Sebastião já subiu ao palco mais de dez vezes desde que a campanha começou. A sua conta Word está completamente cheia de documentos. Nos discursos, repete várias vezes o mesmo estilo, mas confessa já ter aprendido a “cheirar” o auditório. Quando o incentivam, aponta duras críticas à principal oponente, apesar de garantir ao Polígrafo que a AD prometera, no início da campanha, “não responder a ataques pessoais com ataques pessoais”.
“Faltam três dias agora e vamos continuar essa regra. Eu não vou chamar mentirosa à Marta Temido, mas acho que ela, infelizmente, tentou confundir várias vezes os portugueses misturando posições que nós não temos com posições que nós temos e vice-versa”, argumenta.
No comício dessa noite, ainda nem tinha começado a falar, saltou-lhe um botão da camisa. Foi essa a primeira confidência que fez quando iniciou o discurso e se preparava para atacar definitivamente o PS e Pedro Nuno Santos. Antes dele, Nuno Melo, ministro da Defesa, já lhe fizera o favor de distribuir entradas: "O aproveitamento de uma pandemia, que vitimou tanta gente em Portugal e no Mundo, em campanha eleitoral é inaceitável.”

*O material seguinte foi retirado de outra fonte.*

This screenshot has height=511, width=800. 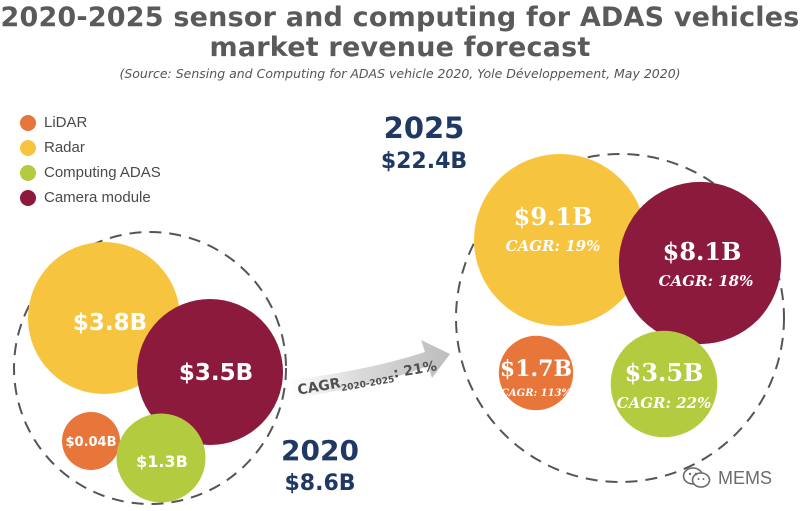 What do you see at coordinates (98, 198) in the screenshot?
I see `legend-label-camera-module: Camera module` at bounding box center [98, 198].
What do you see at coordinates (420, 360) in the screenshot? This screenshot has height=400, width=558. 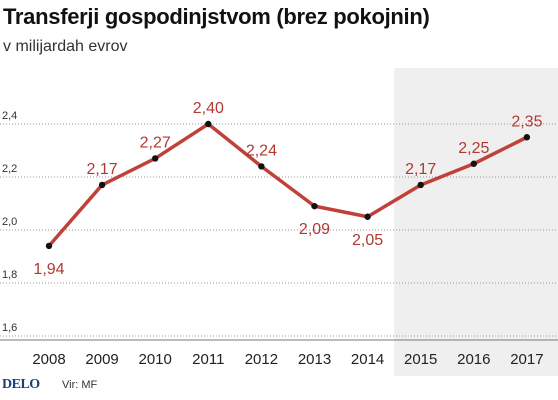 I see `x-tick-label: 2015` at bounding box center [420, 360].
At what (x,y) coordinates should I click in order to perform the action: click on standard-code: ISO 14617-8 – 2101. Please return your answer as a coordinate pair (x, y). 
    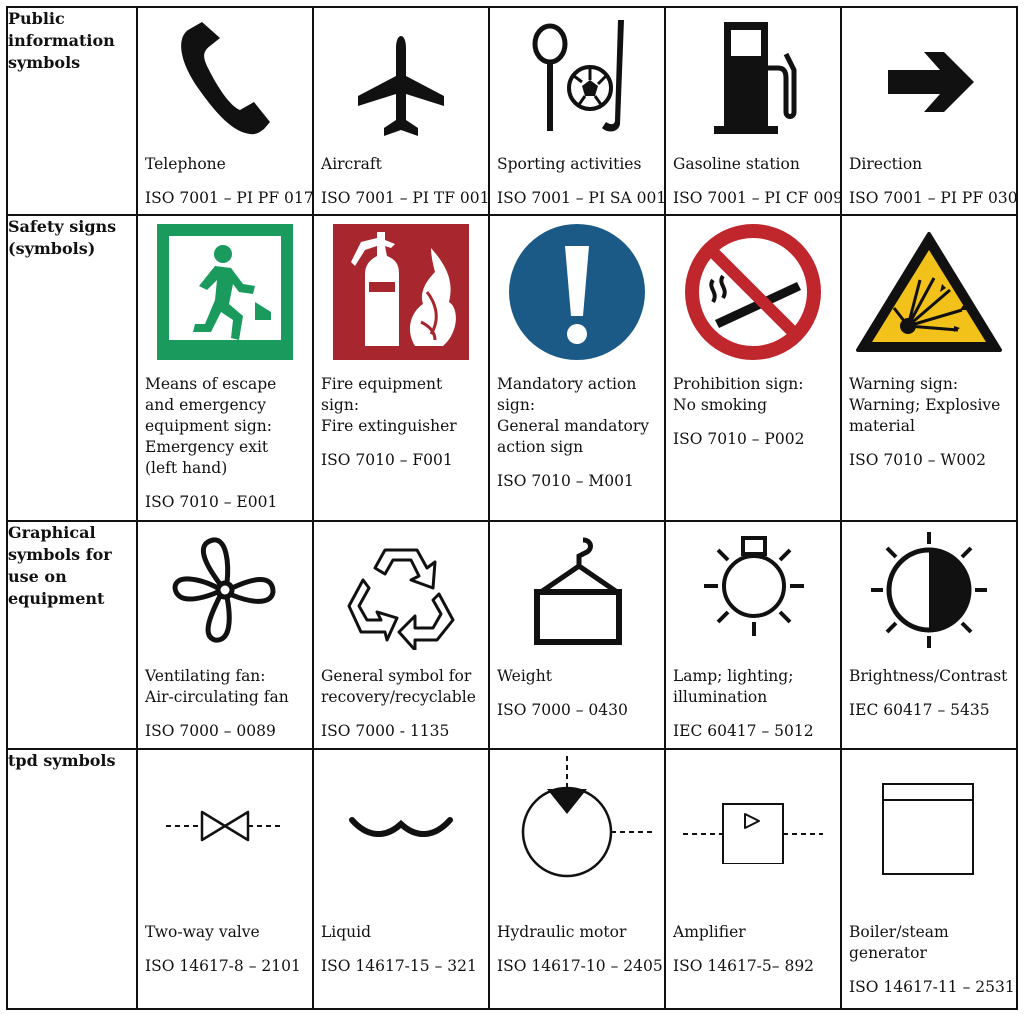
    Looking at the image, I should click on (223, 966).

Sebastião foi mais soft: “Vejo mesmo com ironia que o líder do PS, que se autoproclamava um fazedor, ande tão incomodado com um Governo que finalmente faz coisas.”
Na equipa, todos parecem concordar que o dia - e o discurso final - correu bem. Quando o Polígrafo se prepara para sair do Hotel, Bugalho já terminou a cerveja. Está em pé e explica o porquê de ter chegado tão tarde: a família foi ter com ele a Vila Nova de Famalicão. Depois do comício, foi presenteado por um familiar com um prego, que recusaria se não estivesse em causa algo tão importante: a saúde do número um da lista da AD às europeias.
À missa já não vai, presencialmente, pelo menos desde que a campanha começou. Apesar de instado pelo Polígrafo a fazê-lo, insiste em não misturar religião com política. A equipa concorda - e a conversa fica por aqui.